El tiempo de Resurrección termina con la Ascensión y Pentecostés; estos tres acontecimientos expresan el mismo misterio cristiano. Por lo tanto esta primera lectura de los Hechos no sólo da cuenta del hecho de la Ascensión, sino de toda la actividad pascual de Cristo entre los discípulos. Pongan atención a las últimas palabras: «¿Por qué se quedan ahí parados mirando al cielo?». La Ascensión no es una llamada a la evasión, sino a trabajar por el Reino.

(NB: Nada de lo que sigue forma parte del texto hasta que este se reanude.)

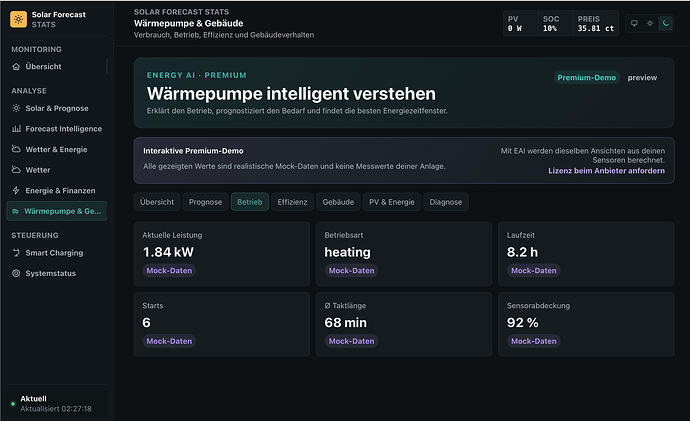Click the Aktuelle Leistung 1.84 kW card

pos(222,254)
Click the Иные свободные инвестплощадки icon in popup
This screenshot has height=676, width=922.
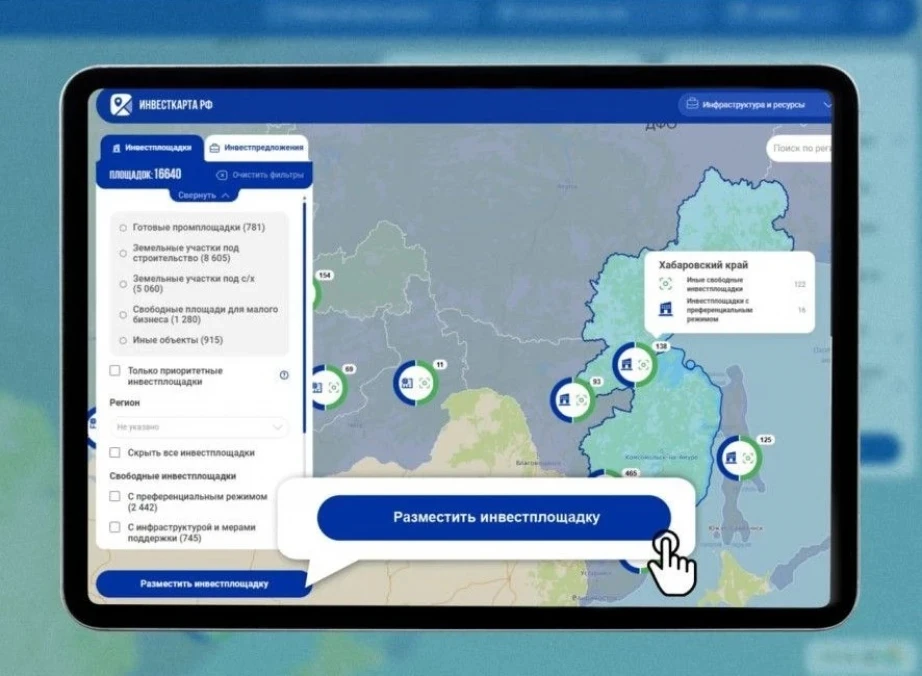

El salmo 47(46) no puede ser más adecuado para hoy. Invita a los pueblos a batir palmas porque «Dios asciende entre aclamaciones, el Señor, al son de trompetas». El salmista lo decía de Yahvé, con ocasión de alguna victoria. Nosotros, después de la Pascua, del Señor, lo cantamos con entusiasmo confesando nuestra fe en la victoria de Cristo Jesús.

Lo que San Pablo está diciendo hoy, en su mensaje a los Efesios, es que la Ascensión es la última etapa de la glorificación de Cristo después de su muerte. La Ascensión es también un símbolo de Jesús que se establece para siempre como Señor de toda creatura. Pero una vez más, su señorío no es a la manera del mundo, sino a la manera de un liberador confiable.

En el momento de su Ascensión Jesús no sólo habló sobre el cielo y la vida futura, y de seguirlo a él al cielo después de la muerte. Jesús habló igualmente sobre la tierra y sobre la responsabilidad de todo discípulo de llevar el Reino de los cielos a este mundo.

La gloria de la Ascensión al cielo es una llamada para todos, pero como última etapa de una vida vivida de acuerdo con esta llamada. El cielo de cada hombre se prepara y de alguna manera se anticipa en este mundo. Esto es lo que quiere decir la predicación y promoción del Evangelio del Reino, aquí y ahora.

No debe entonces sorprendernos que el acontecimiento de la Ascensión del Señor sea también el acontecimiento del comienzo de la misión de la Iglesia en el mundo entero: «Vayan y hagan discípulos en todas las naciones»... y así en adelante. Algunos discípulos deseaban seguir contemplando a Jesús en el cielo, pero Jesús los envía de vuelta a trabajar por el bien de los demás. En el cristianismo, contemplación y oración, apostolado y compromiso, van siempre juntos.

Algunas preguntas para pensar durante la semana

1. ¿Miro a la religión como una evasión para momentos difíciles, o como un servicio a los demás?

2. ¿Encuentro que en mi vida cristiana hay elementos de amistad con Dios y oración, junto con elementos de servicio y apostolado?